▶ _WHAT THE TASK REQUIRES_:
Answer these questions using the article on the Erinaceous collapse:
(a) Which firm is acting as administrator and produced the creditors report?
(b) What is the name of the new business that Erinaceous Insurance Services and the residential and property maintenance divisions were spun into?
(c) How much did Albemarle pay for Shoreham airport?

Erinaceous's £205m debt toll

Creditors report reveals huge losses for Bank of Scotland, Lloyds TSB and HSBC

Erinaceous's spectacular April collapse has left creditors out of pocket to the tune of £205m, it emerged this week.

A 145-page creditors report from administrator KPMG, obtained by Property Week, shows that creditors are owed £205m following the biggest-ever failure of a UK property services firm.

KPMG estimates that property 'one-stop-shop' Erinaceous's lenders, Bank of Scotland Corporate, Lloyds TSB and HSBC, will be unable to recover at least £108m of the £235m they are owed since it went into administration.

The remaining £126m of debt was swapped for control of three of Erinaceous's divisions: Erinaceous Insurance Services, which was valued at £125m, and the residential management and property maintenance businesses, worth £500,000 each.

Unsecured creditors are not expected to recover anything, and will be left £97m short of what they are owed. As well as Revenue and Customs, which is owed £10m, unsecured creditors include Erinaceous staff owed wages and bonuses, and property firms Savills, Grosvenor, DTZ and Stiles Harold Williams.

The banks had hoped to engineer a rescue of the group by finding a buyer for Erinaceous Insurance Services at the start of the year but were unable to do so. They are now running the division until a buyer is found.

Along with the residential and property maintenance divisions, Erinaceous Insurance Services has been spun into a new business, Caley. This is being run on behalf of the banks by Tim Redburn and Dominic Lavelle, the men brought in to Erinaceous to try and save the company at the end of last year. The banks have extended a further £60m credit facility to Caley, Companies House documents show.

Of the businesses KPMG was able to sell, architecture firm Leach Rhodes Walker netted the most, £1.5m. Quantity surveyors Francis Graves and Dearle & Henderson were sold for a total of £80,000 to Francis Graves managers. The Milton Keynes and Bedford offices of Douglas Duff were sold to management for £75,000, as was auctioneer Harman Healy, for £25,000.

Commercial agency Egan Lawson was sold back to management for £25,000. Albemarle, the private investor syndicate managed by Geoff Egan, bought Shoreham airport for £10.

KPMG's report said that, as with all administrations, an investigation is ongoing into the conduct of the directors and a report will be submitted to the secretary of state by October if necessary.

▶ _DATASET EXTRACT_:
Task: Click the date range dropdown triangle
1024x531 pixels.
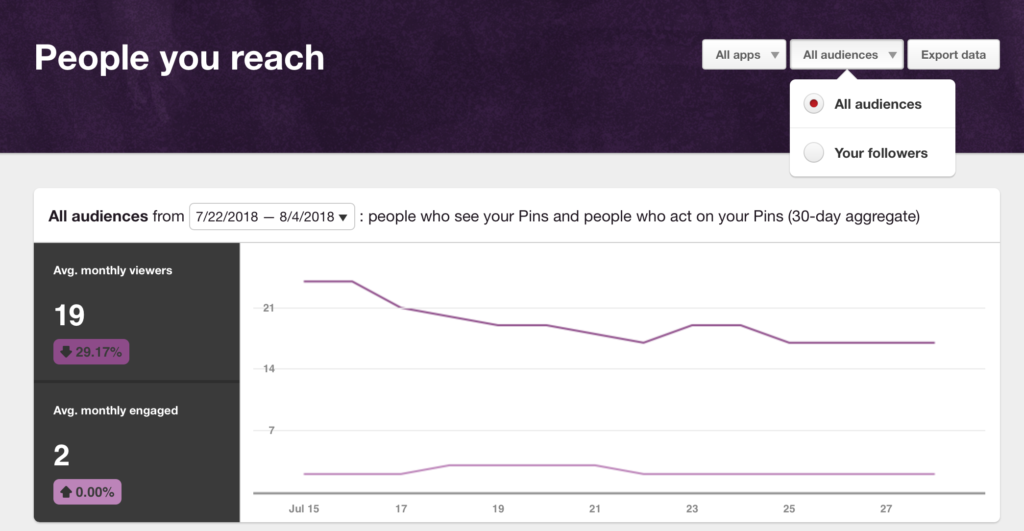Action: click(x=343, y=217)
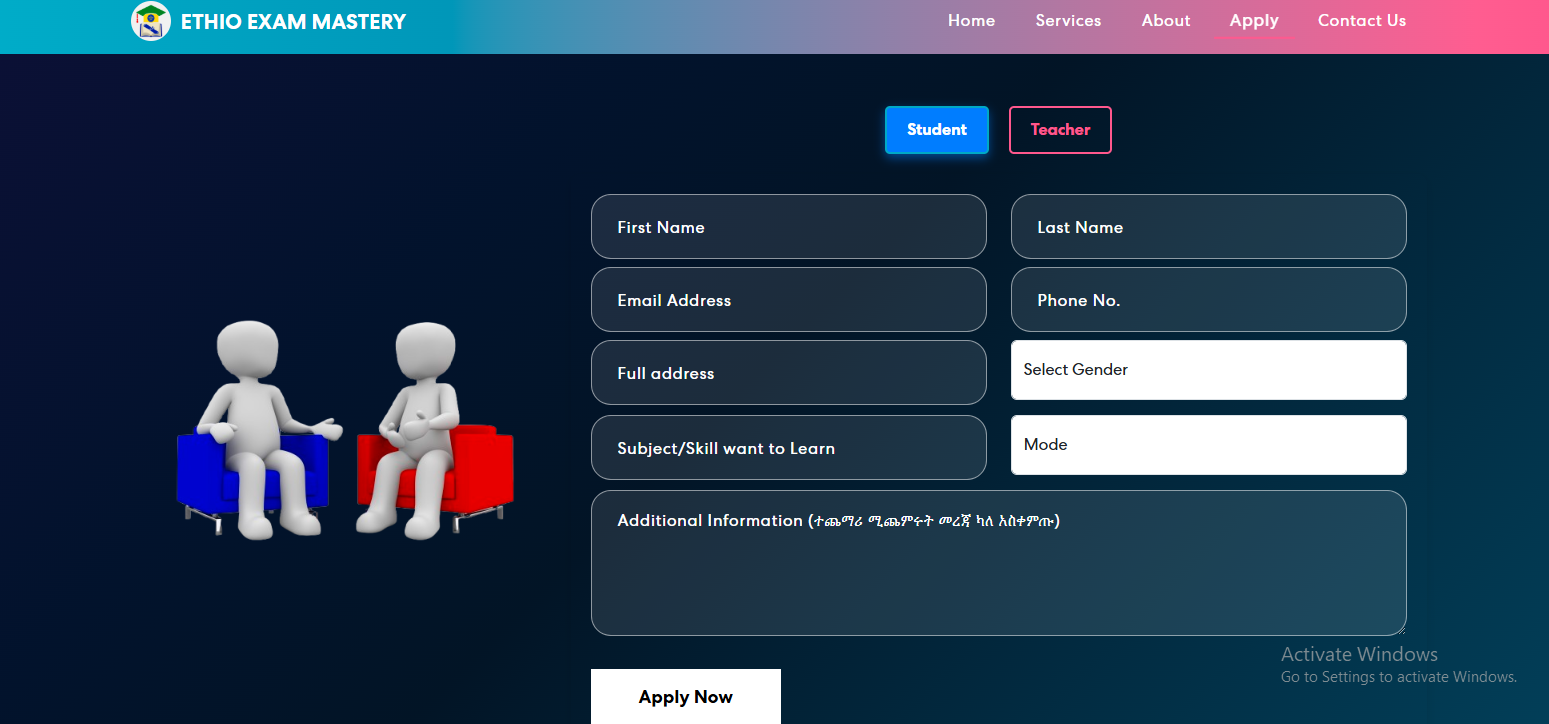1549x724 pixels.
Task: Focus the Phone No. field
Action: pyautogui.click(x=1209, y=300)
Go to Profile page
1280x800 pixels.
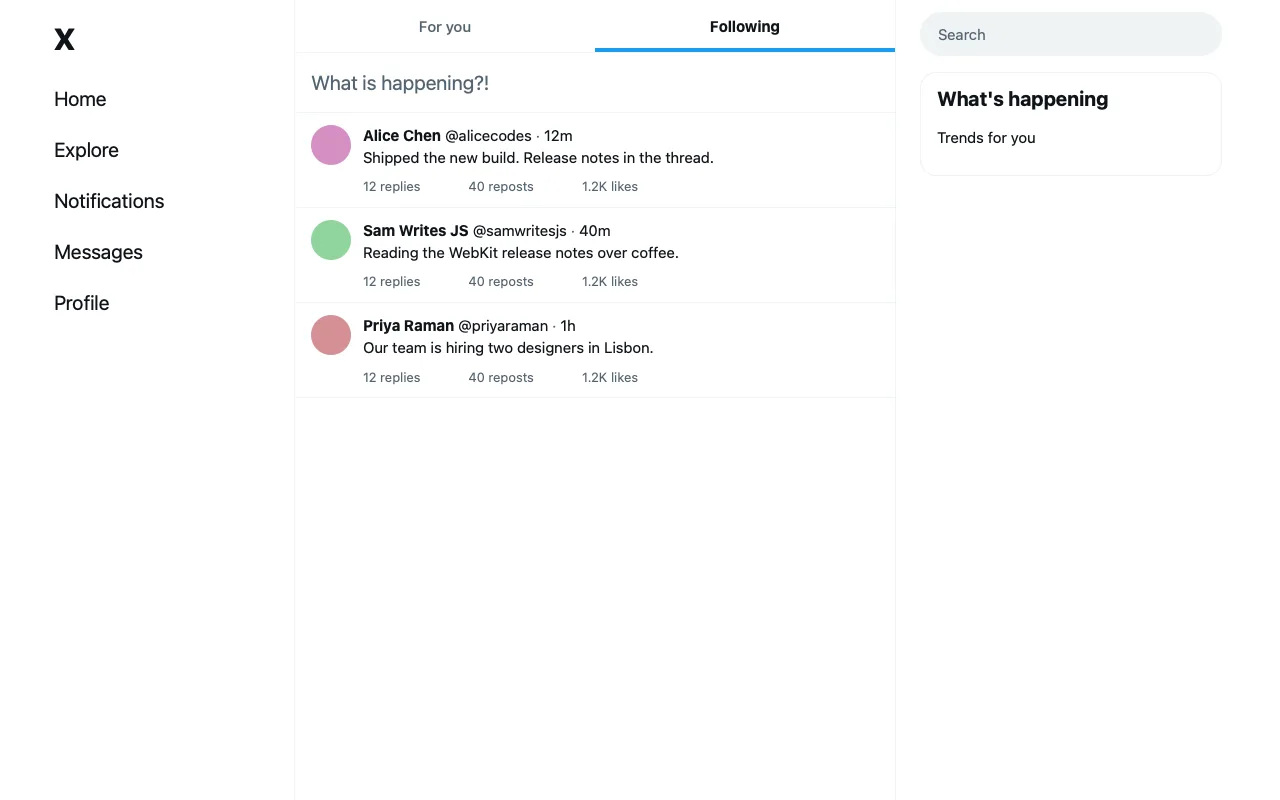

▶ _TASK OUTPUT_:
(a) KPMG
(b) Caley
(c) £10